## 1. Introduction

[2] Typical state variables of saturated groundwater flow and transport problems include pressure and concentration of various species or injectant. For a given set of boundary conditions and well constraints, the distribution of the state variables at any time is a function of the spatial distribution of the formation properties, such as permeability and porosity. One key feature of the problem is that pressure and concentration are sensitive to formation properties over a relatively large region [*Oliver*, 1993, 1998]. For example, the concentration of an injected conservative tracer at a particular location is primarily sensitive to permeability along a streamline passing through the observation location, but is sensitive to porosity only along the part of the streamline between the injector and the observation location. In both cases, the sensitivity is highly nonlocal, i.e., the observed concentration is not primarily sensitive to formation properties in a small region. We refer to data that are sensitive to uncertain parameters over an extended region as nonlocal observations. In this study we mainly address the estimation of formation properties, so pressure and concentration data are nonlocal observations. In case of state estimation problems, e.g., in which the spatial distribution of the tracer concentration is to be estimated, the concentrations measured at distributed locations become local observations.

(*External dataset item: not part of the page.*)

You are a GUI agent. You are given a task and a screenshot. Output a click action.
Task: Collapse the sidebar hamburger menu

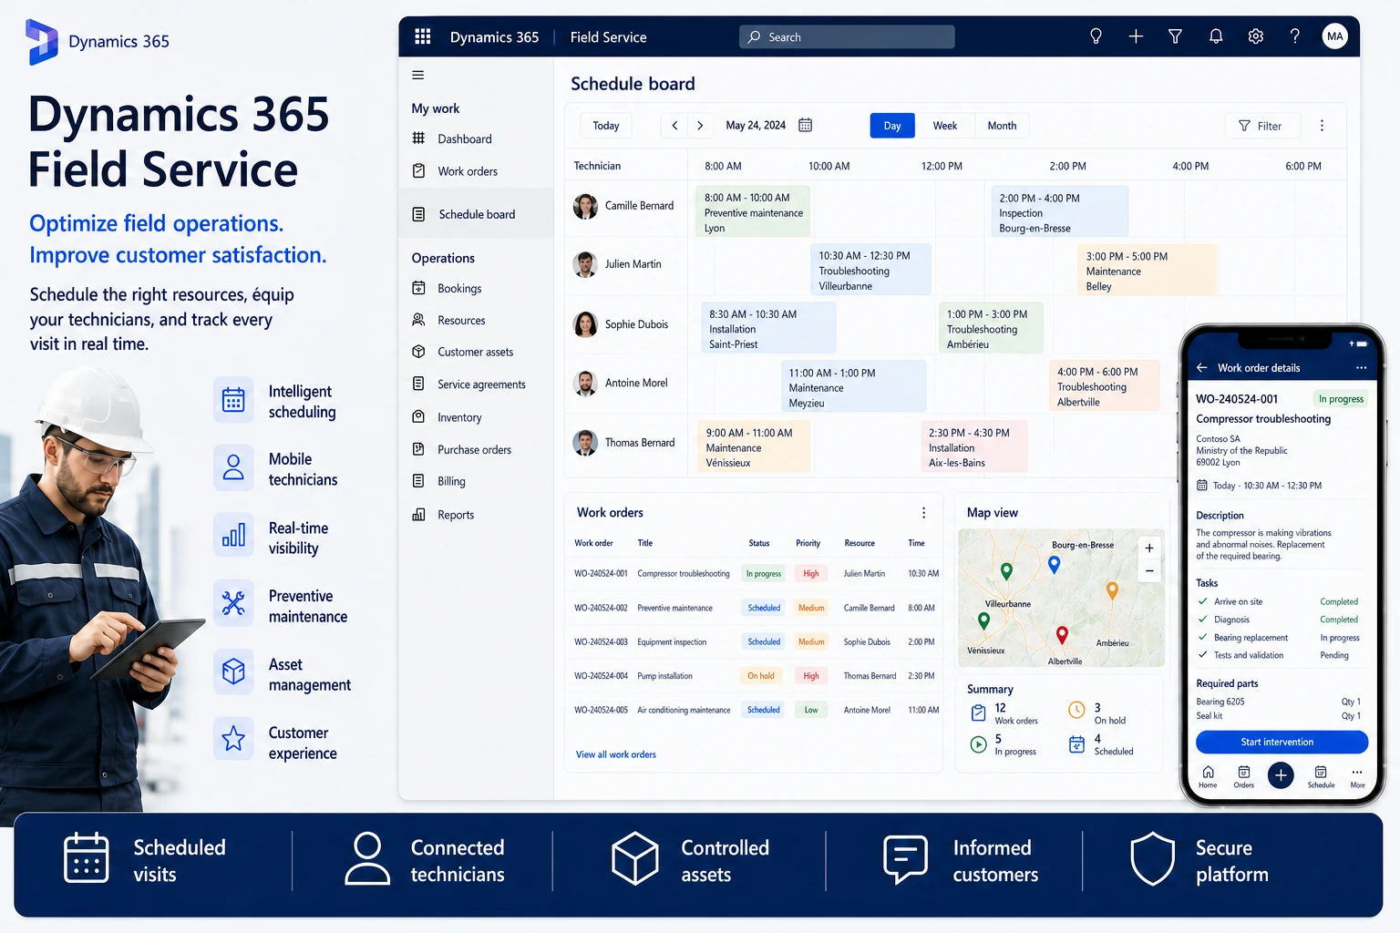(x=417, y=75)

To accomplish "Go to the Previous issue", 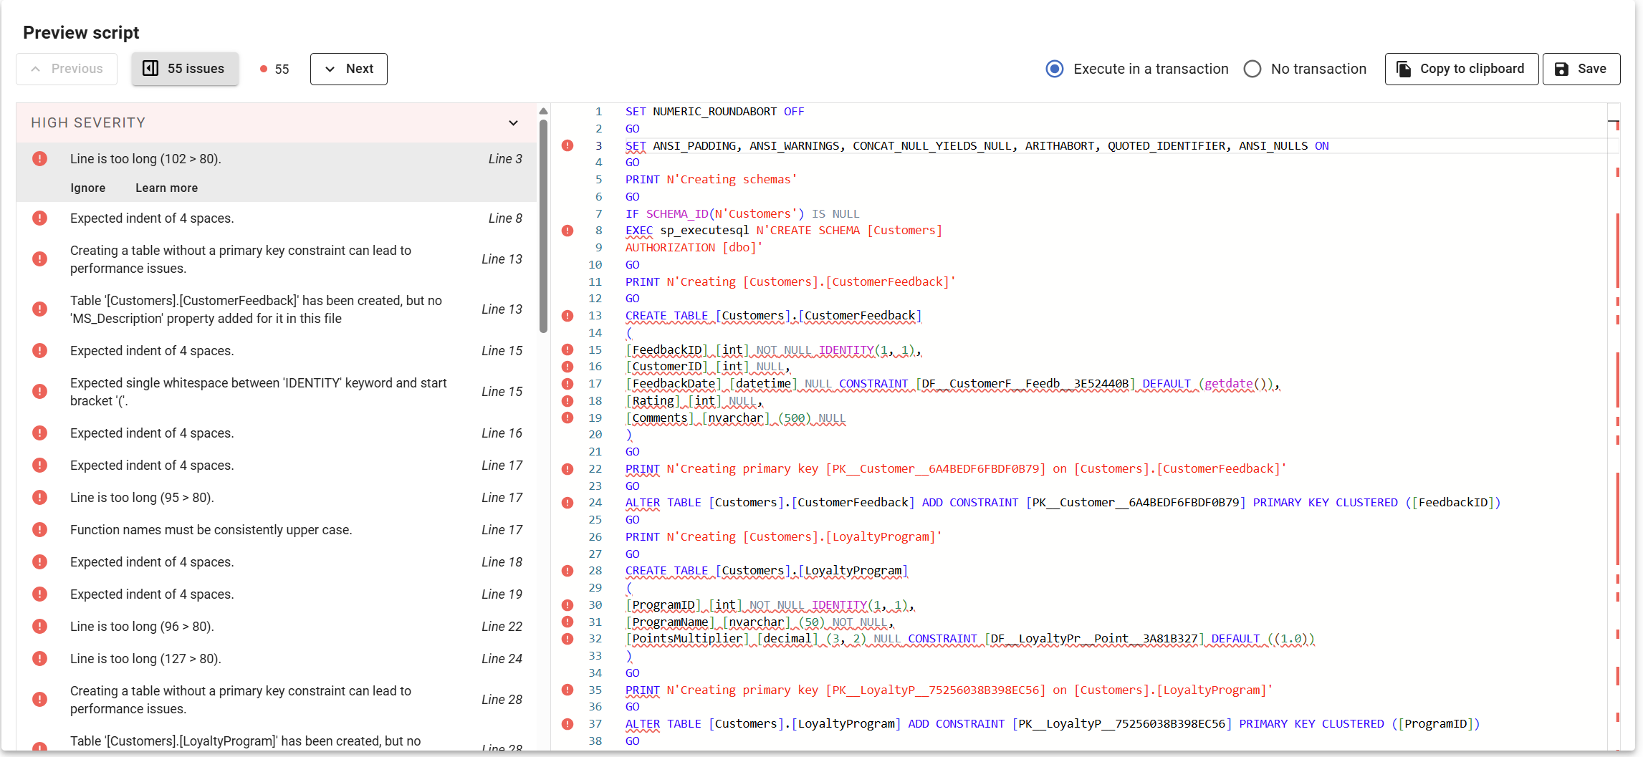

[3] In the ensemble Kalman filter (EnKF) approach [*Evensen*, 1994] to data assimilation, an ensemble of simulation models is used to propagate the correlation between the formation properties and predicted observations. When the size of the ensemble is small, the ensemble approximation of the covariance can be badly corrupted by noise. In addition, the degrees of freedom in the ensemble is only as large as the size of the ensemble, which makes the assimilation of large amounts of independent data impossible. For distributed parameter estimation problems, it is often reasonable to assume that data beyond some critical distance have no influence on the update of a model variable, so some type of distance-based localization [*Houtekamer and Mitchell*, 1998] or tapering function [*Houtekamer and Mitchell*, 2001; *Hamill et al.*, 2001] is used to regularize the updates from the EnKF. The distance beyond which the influence of data can be neglected is a function of the data sensitivity, the prior covariance, and also the size of the ensemble [see *Chen and Oliver*, 2010a]. Distance-based localization often works fairly well if the localization functions are appropriately chosen, but lacks generality and is not applicable to parameters that are not spatially distributed (e.g., specific hydraulic conductivity curves).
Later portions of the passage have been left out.